## PROBLEM TO WORK ON:
Write out the rows below exactly as they appear, line for line, leaving out the pictures.

•••

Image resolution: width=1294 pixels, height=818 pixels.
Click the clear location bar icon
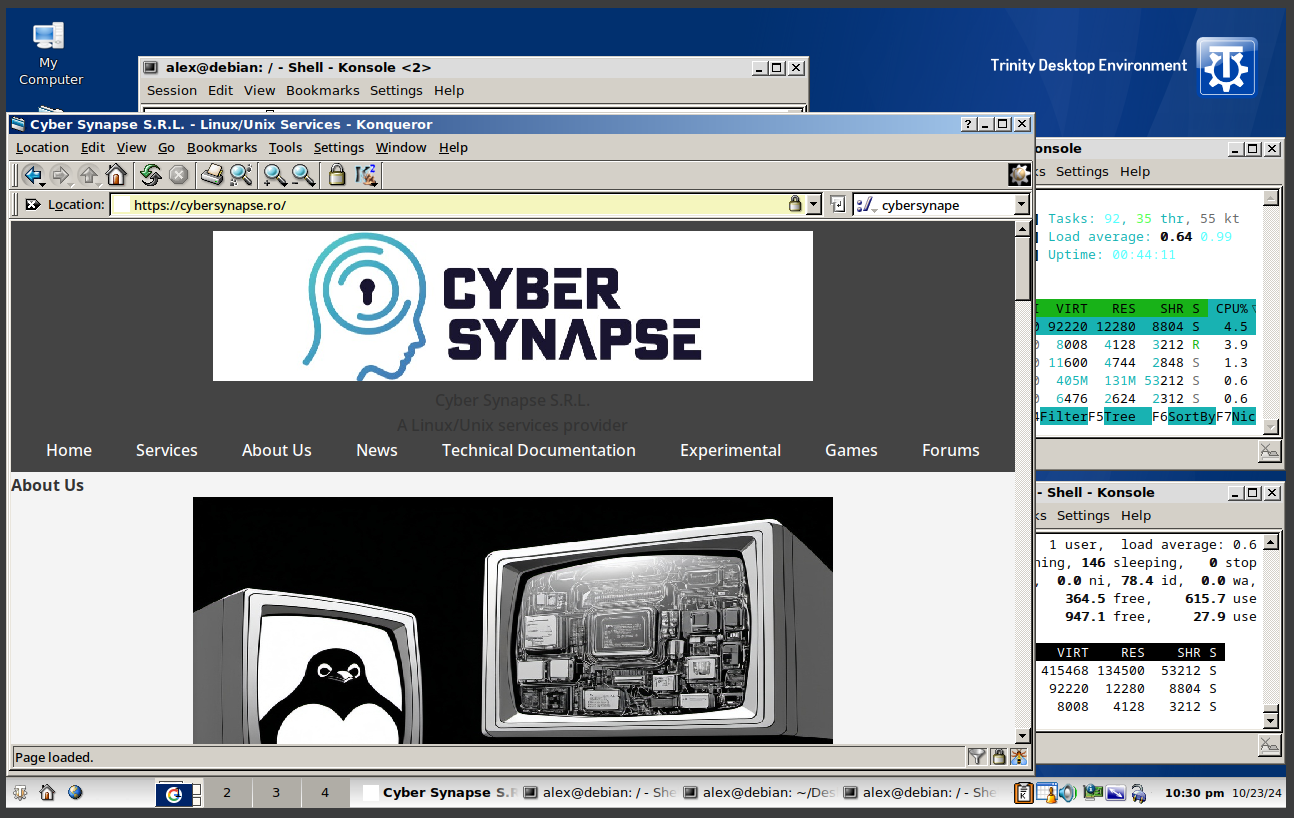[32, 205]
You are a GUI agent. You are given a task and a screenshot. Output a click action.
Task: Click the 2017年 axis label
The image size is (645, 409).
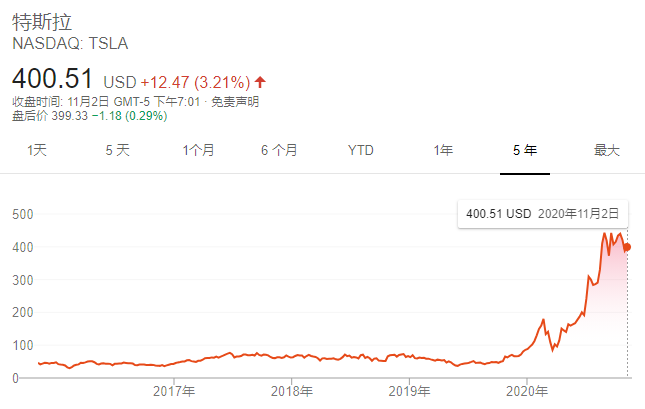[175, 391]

•••

## CORRECT RESPONSE:
Image resolution: width=1294 pixels, height=818 pixels.
Click the clear location bar icon
[32, 205]
You are a GUI agent. You are given a task and a screenshot. Output a click action.
Task: Click the 2017年 axis label
The image size is (645, 409).
[175, 391]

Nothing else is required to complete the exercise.